Saved entries:
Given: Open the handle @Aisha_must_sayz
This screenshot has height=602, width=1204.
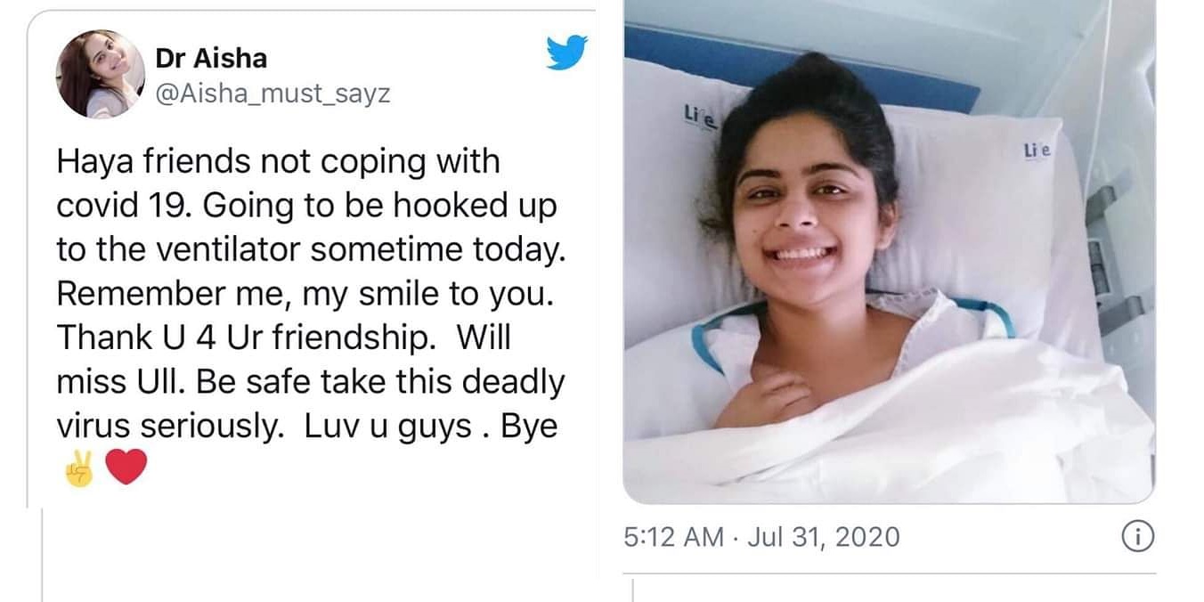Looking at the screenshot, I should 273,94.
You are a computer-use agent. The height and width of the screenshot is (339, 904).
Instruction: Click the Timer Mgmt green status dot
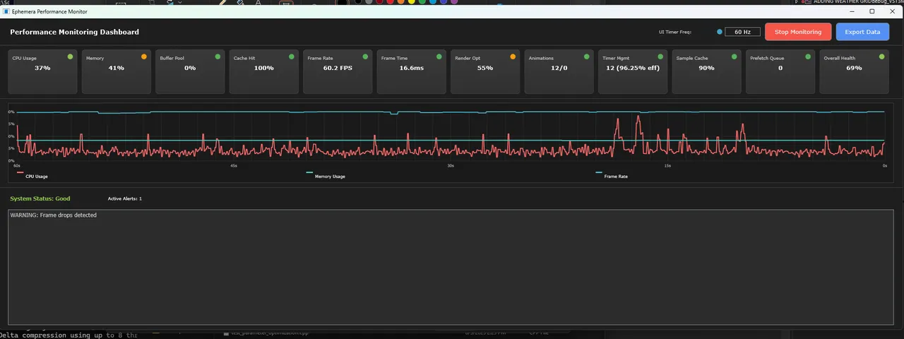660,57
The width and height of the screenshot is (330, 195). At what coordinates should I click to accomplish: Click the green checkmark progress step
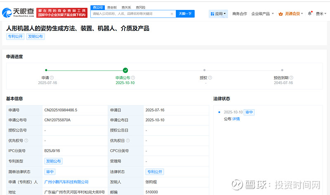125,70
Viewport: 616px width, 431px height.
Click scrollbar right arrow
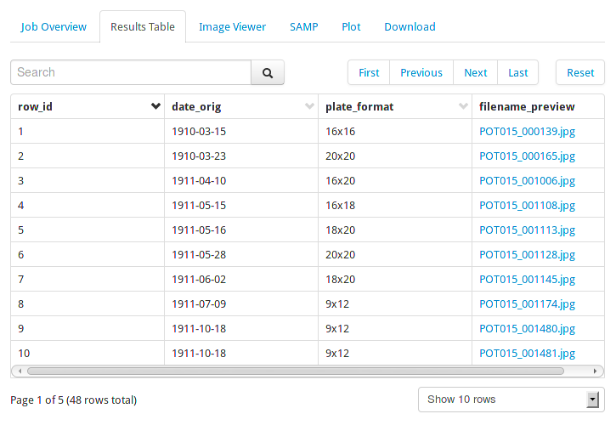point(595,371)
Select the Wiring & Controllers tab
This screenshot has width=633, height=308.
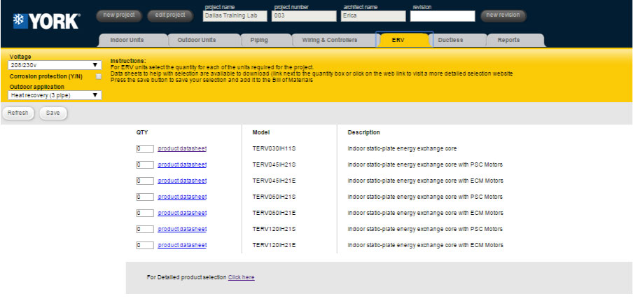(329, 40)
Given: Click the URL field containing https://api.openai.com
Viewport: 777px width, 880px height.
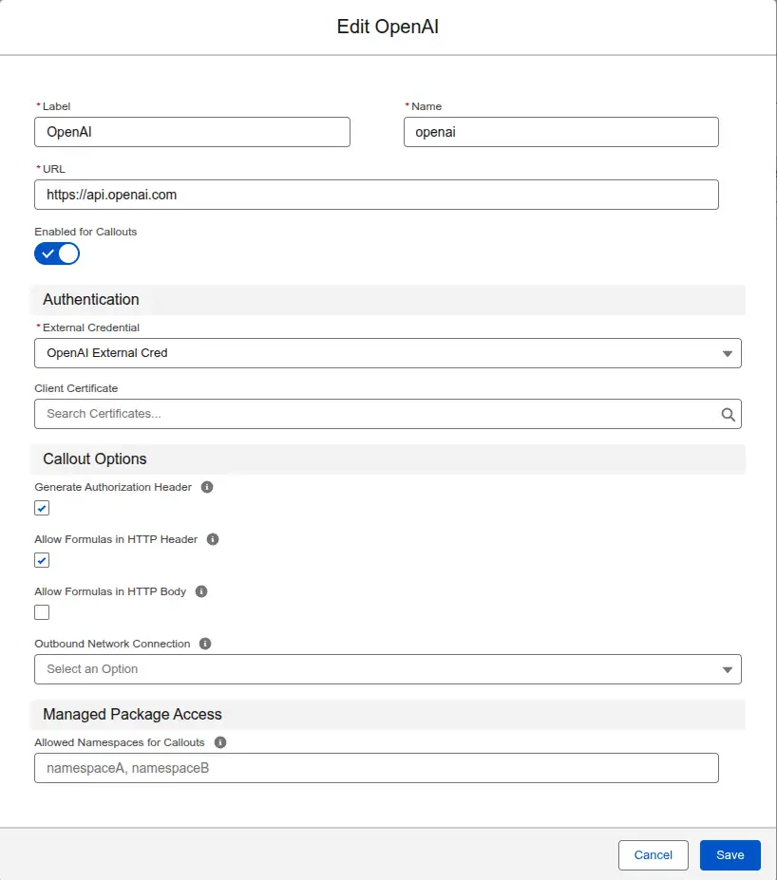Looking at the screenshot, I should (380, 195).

**What is being asked**
Every record should come back exactly as it is, though none of the pictures should.

**Result**
Given: Open the handle @Aisha_must_sayz
This screenshot has height=602, width=1204.
Looking at the screenshot, I should 273,94.
You are a computer-use agent. The height and width of the screenshot is (339, 904).
Instruction: Click the Timer Mgmt green status dot
660,57
The width and height of the screenshot is (330, 195). At what coordinates should I click to accomplish: Click the green checkmark progress step
125,70
Viewport: 616px width, 431px height.
Click scrollbar right arrow
point(595,371)
Select the Wiring & Controllers tab
This screenshot has width=633, height=308.
(329, 40)
Given: Click the URL field containing https://api.openai.com
Viewport: 777px width, 880px height.
Looking at the screenshot, I should (380, 195).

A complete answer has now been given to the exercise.